Plaintiff next contends that the trial court erred by not exercising personal jurisdiction over defendant pursuant to ORCP 4 E(1) and (2), which provide that the court has jurisdiction over a party in any proceeding that

"(1) arises out of a promise made anywhere to the plaintiff * * * by the defendant * * * to pay for services to be performed in this state by the plaintiff; or "(2) arises out of services * * * actually performed in this state for the defendant by the plaintiff within this state, if such performance was authorized or ratified by the defendant."

Stanfill said in her affidavit that defendant promised to comply with the fee policy agreement if defendant hired a candidate referred to it by plaintiff. If that is true, ORCP 4 E(1) or 4 E(2) would apply. However, in his affidavit, Landers states that he told plaintiff he would not pay a fee and that he discouraged plaintiff from recommending candidates. We assume, based on trial court's refusal to exercise jurisdiction, that it did not believe Stanfill. See St. Paul Fire and Marine Ins. v. Valley Ins., supra, 93 Or.App. at 459, 762 P.2d 1048.

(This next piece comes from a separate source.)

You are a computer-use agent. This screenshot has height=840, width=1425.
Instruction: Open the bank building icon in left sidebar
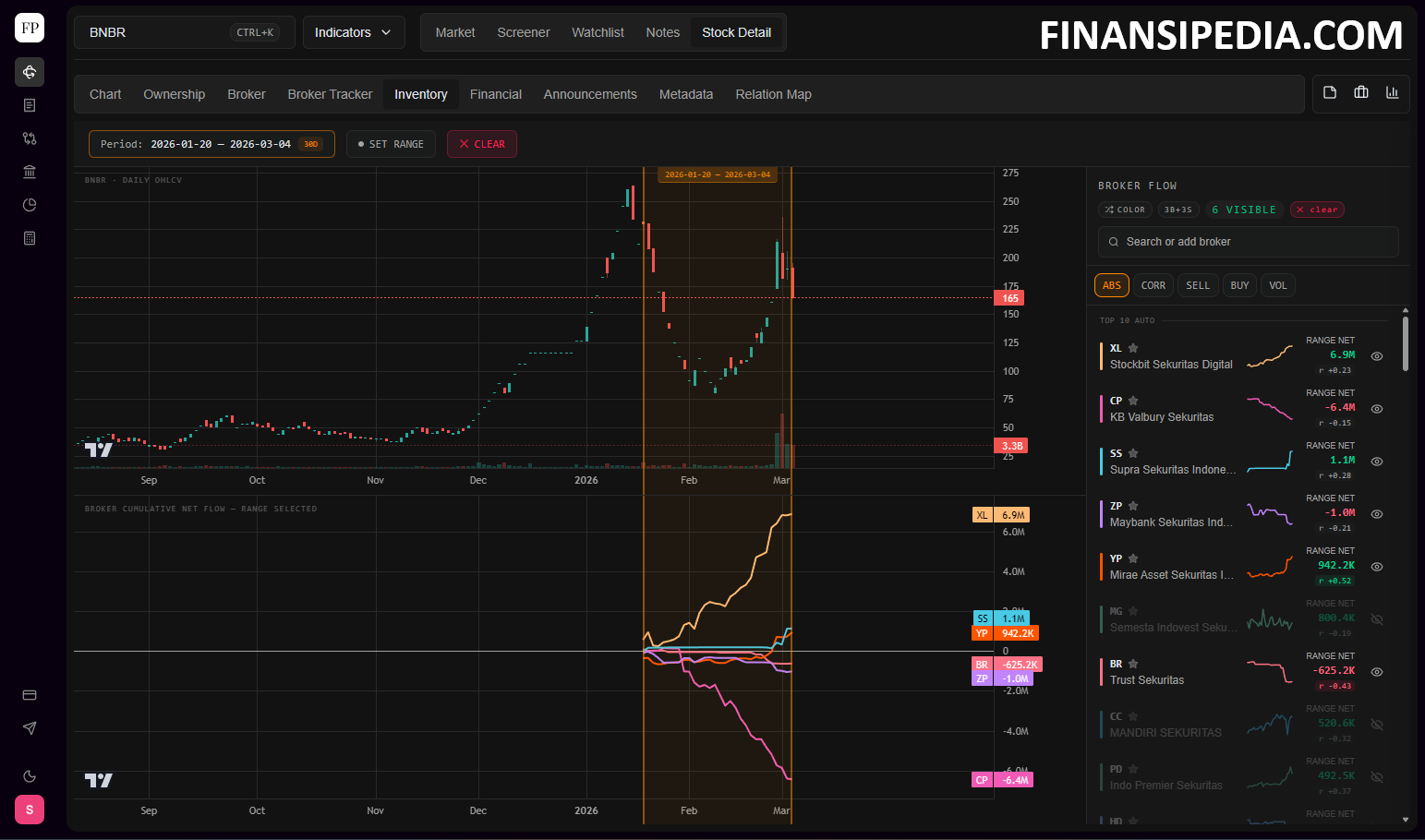tap(30, 172)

Plaintiff also argues that the court should have exercised personal jurisdiction over defendant pursuant to ORCP 4 L. ORCP 4 L is designed to stretch the limits of personal jurisdiction as far as due process permits. Smith v. O'Byrne, supra, 113 Or.App. at 131, 831 P.2d 709. Federal due process standards demand that the defendant have had "minimum contacts" with the forum state before the exercise of personal jurisdiction, because that represents "fair play and substantial justice." International Shoe Co. v. Washington, 326 U.S. 310, 66 S. Ct. 154, 90 L. Ed. 95 (1945). Minimum contacts must include an act by which the defendant "purposefully avails itself of the privilege of conducting activities within the forum state, thus invoking the benefits and protections of its laws." Hanson v. Denckla, 357 U.S. 235, 253, 78 S. Ct. 1228, 1240, 2 L. Ed. 2d 1283 (1958). "Generally, the defendant must initiate the contacts that establish the basis for the forum state's exercise of jurisdiction; the unilateral act of another party is not constitutionally significant." Johnson v. Peacock Lumber Co., 95 Or.App. 710, 713, 770 P.2d 960 (1989). The fact that a defendant is not a firm that does interstate *647 business weighs against finding jurisdiction. Neptune Microfloc v. First Florida Utilities, 261 Or. 494, 497, 495 P.2d 263 (1972).

Rather than purposefully availing itself of the privilege of conducting business in Oregon, defendant attempted to avoid forming a relationship with an Oregon corporation by refusing a call from Stanfill and sending her a letter disclaiming any interest in plaintiff's services. Defendant did not initiate contact with plaintiff. On these facts, an Oregon court's assertion of personal jurisdiction over defendant would not comport with fair play and substantial justice.

Affirmed.

NOTES

[1] Although titled "Fee Policy Agreement," the document is really an offer. "An offer is the manifestation of willingness to enter into a bargain, so made as to justify another person in understanding that his assent to the bargain is invited and will conclude it." Restatement (Second) Contracts § 24 (1979).